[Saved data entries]

----

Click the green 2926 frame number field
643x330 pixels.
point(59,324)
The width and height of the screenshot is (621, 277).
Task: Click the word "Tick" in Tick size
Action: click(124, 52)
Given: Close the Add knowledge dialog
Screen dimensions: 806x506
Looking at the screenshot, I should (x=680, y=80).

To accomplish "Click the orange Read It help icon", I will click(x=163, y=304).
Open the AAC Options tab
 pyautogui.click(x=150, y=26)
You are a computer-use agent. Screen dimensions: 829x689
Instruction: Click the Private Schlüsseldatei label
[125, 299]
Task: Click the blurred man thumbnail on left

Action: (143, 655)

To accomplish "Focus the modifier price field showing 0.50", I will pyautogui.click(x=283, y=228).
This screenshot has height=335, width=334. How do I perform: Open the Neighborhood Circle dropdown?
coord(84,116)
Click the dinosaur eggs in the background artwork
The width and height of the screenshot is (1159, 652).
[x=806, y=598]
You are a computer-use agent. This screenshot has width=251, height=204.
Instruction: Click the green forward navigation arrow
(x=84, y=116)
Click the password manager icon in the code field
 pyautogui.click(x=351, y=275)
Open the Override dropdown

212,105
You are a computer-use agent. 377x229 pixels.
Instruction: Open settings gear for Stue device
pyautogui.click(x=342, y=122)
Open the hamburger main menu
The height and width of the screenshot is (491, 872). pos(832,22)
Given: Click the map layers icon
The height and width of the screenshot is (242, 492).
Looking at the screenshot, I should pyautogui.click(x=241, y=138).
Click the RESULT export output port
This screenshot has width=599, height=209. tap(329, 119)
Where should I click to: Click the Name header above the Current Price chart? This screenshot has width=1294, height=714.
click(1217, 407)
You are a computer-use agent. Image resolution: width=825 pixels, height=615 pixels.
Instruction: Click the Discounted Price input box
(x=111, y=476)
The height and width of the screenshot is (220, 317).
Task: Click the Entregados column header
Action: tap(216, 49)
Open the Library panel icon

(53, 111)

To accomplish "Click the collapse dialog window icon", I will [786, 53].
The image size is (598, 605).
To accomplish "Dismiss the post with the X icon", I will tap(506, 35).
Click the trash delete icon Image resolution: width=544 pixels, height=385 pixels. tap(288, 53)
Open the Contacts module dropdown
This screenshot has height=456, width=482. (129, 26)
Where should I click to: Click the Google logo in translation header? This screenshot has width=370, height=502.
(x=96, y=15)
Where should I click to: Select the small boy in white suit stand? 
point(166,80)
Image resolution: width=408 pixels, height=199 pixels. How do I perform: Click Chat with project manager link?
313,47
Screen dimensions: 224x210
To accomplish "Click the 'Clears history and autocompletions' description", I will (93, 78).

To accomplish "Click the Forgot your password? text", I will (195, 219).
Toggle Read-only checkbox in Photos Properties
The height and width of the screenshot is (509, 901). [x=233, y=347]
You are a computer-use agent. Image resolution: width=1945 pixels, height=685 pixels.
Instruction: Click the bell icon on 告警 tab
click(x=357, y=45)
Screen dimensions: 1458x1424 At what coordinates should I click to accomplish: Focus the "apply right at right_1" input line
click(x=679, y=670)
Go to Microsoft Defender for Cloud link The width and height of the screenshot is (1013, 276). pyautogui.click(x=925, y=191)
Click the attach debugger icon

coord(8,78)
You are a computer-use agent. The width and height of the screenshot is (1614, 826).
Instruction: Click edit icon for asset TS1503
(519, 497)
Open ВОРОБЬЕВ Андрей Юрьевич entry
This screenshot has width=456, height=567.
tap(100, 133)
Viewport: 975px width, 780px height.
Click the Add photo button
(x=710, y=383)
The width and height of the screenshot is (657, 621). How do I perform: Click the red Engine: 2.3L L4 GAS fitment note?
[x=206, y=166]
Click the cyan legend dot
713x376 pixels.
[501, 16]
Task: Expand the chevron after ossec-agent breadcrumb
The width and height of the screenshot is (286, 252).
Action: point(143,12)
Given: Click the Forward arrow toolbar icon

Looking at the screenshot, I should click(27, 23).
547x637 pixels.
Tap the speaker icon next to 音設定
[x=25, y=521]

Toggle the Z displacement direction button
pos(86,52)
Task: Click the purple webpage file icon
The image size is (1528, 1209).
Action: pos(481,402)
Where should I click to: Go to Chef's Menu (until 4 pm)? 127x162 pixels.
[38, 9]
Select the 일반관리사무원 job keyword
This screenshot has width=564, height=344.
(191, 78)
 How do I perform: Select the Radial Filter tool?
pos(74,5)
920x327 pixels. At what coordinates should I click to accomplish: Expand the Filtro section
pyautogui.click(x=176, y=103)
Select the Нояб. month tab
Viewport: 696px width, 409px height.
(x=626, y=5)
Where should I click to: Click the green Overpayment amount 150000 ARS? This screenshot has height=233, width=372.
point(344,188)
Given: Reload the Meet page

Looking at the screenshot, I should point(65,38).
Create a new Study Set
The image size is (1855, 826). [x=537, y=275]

----

* [REQUIRED WORK]
All of the lines above must be returned exactly as they stand.

* [WRITTEN REPLY]
Click the green 2926 frame number field
643x330 pixels.
point(59,324)
The width and height of the screenshot is (621, 277).
Task: Click the word "Tick" in Tick size
Action: click(124, 52)
Given: Close the Add knowledge dialog
Screen dimensions: 806x506
Looking at the screenshot, I should (x=680, y=80).

To accomplish "Click the orange Read It help icon", I will click(x=163, y=304).
Open the AAC Options tab
 pyautogui.click(x=150, y=26)
You are a computer-use agent. Screen dimensions: 829x689
Instruction: Click the Private Schlüsseldatei label
[125, 299]
Task: Click the blurred man thumbnail on left

Action: (143, 655)

To accomplish "Focus the modifier price field showing 0.50", I will pyautogui.click(x=283, y=228).
This screenshot has height=335, width=334. How do I perform: Open the Neighborhood Circle dropdown?
coord(84,116)
Click the dinosaur eggs in the background artwork
The width and height of the screenshot is (1159, 652).
[x=806, y=598]
You are a computer-use agent. This screenshot has width=251, height=204.
Instruction: Click the green forward navigation arrow
(x=84, y=116)
Click the password manager icon in the code field
 pyautogui.click(x=351, y=275)
Open the Override dropdown

212,105
You are a computer-use agent. 377x229 pixels.
Instruction: Open settings gear for Stue device
pyautogui.click(x=342, y=122)
Open the hamburger main menu
The height and width of the screenshot is (491, 872). pos(832,22)
Given: Click the map layers icon
The height and width of the screenshot is (242, 492).
Looking at the screenshot, I should pyautogui.click(x=241, y=138).
Click the RESULT export output port
This screenshot has width=599, height=209. tap(329, 119)
Where should I click to: Click the Name header above the Current Price chart? This screenshot has width=1294, height=714.
click(1217, 407)
You are a computer-use agent. Image resolution: width=825 pixels, height=615 pixels.
Instruction: Click the Discounted Price input box
(x=111, y=476)
The height and width of the screenshot is (220, 317).
Task: Click the Entregados column header
Action: tap(216, 49)
Open the Library panel icon

(53, 111)

To accomplish "Click the collapse dialog window icon", I will [786, 53].
The image size is (598, 605).
To accomplish "Dismiss the post with the X icon", I will tap(506, 35).
Click the trash delete icon Image resolution: width=544 pixels, height=385 pixels. tap(288, 53)
Open the Contacts module dropdown
This screenshot has height=456, width=482. (129, 26)
Where should I click to: Click the Google logo in translation header? This screenshot has width=370, height=502.
(x=96, y=15)
Where should I click to: Select the small boy in white suit stand? 
point(166,80)
Image resolution: width=408 pixels, height=199 pixels. How do I perform: Click Chat with project manager link?
313,47
Screen dimensions: 224x210
To accomplish "Click the 'Clears history and autocompletions' description", I will (93, 78).

To accomplish "Click the Forgot your password? text", I will (195, 219).
Toggle Read-only checkbox in Photos Properties
The height and width of the screenshot is (509, 901). [x=233, y=347]
You are a computer-use agent. Image resolution: width=1945 pixels, height=685 pixels.
Instruction: Click the bell icon on 告警 tab
click(x=357, y=45)
Screen dimensions: 1458x1424 At what coordinates should I click to accomplish: Focus the "apply right at right_1" input line
click(x=679, y=670)
Go to Microsoft Defender for Cloud link The width and height of the screenshot is (1013, 276). pyautogui.click(x=925, y=191)
Click the attach debugger icon

coord(8,78)
You are a computer-use agent. The width and height of the screenshot is (1614, 826).
Instruction: Click edit icon for asset TS1503
(519, 497)
Open ВОРОБЬЕВ Андрей Юрьевич entry
This screenshot has width=456, height=567.
tap(100, 133)
Viewport: 975px width, 780px height.
Click the Add photo button
(x=710, y=383)
The width and height of the screenshot is (657, 621). How do I perform: Click the red Engine: 2.3L L4 GAS fitment note?
[x=206, y=166]
Click the cyan legend dot
713x376 pixels.
[501, 16]
Task: Expand the chevron after ossec-agent breadcrumb
The width and height of the screenshot is (286, 252).
Action: point(143,12)
Given: Click the Forward arrow toolbar icon

Looking at the screenshot, I should click(27, 23).
547x637 pixels.
Tap the speaker icon next to 音設定
[x=25, y=521]

Toggle the Z displacement direction button
pos(86,52)
Task: Click the purple webpage file icon
The image size is (1528, 1209).
Action: pos(481,402)
Where should I click to: Go to Chef's Menu (until 4 pm)? 127x162 pixels.
[38, 9]
Select the 일반관리사무원 job keyword
This screenshot has width=564, height=344.
(191, 78)
 How do I perform: Select the Radial Filter tool?
pos(74,5)
920x327 pixels. At what coordinates should I click to accomplish: Expand the Filtro section
pyautogui.click(x=176, y=103)
Select the Нояб. month tab
Viewport: 696px width, 409px height.
(x=626, y=5)
Where should I click to: Click the green Overpayment amount 150000 ARS? This screenshot has height=233, width=372.
point(344,188)
Given: Reload the Meet page

Looking at the screenshot, I should point(65,38).
Create a new Study Set
The image size is (1855, 826). [x=537, y=275]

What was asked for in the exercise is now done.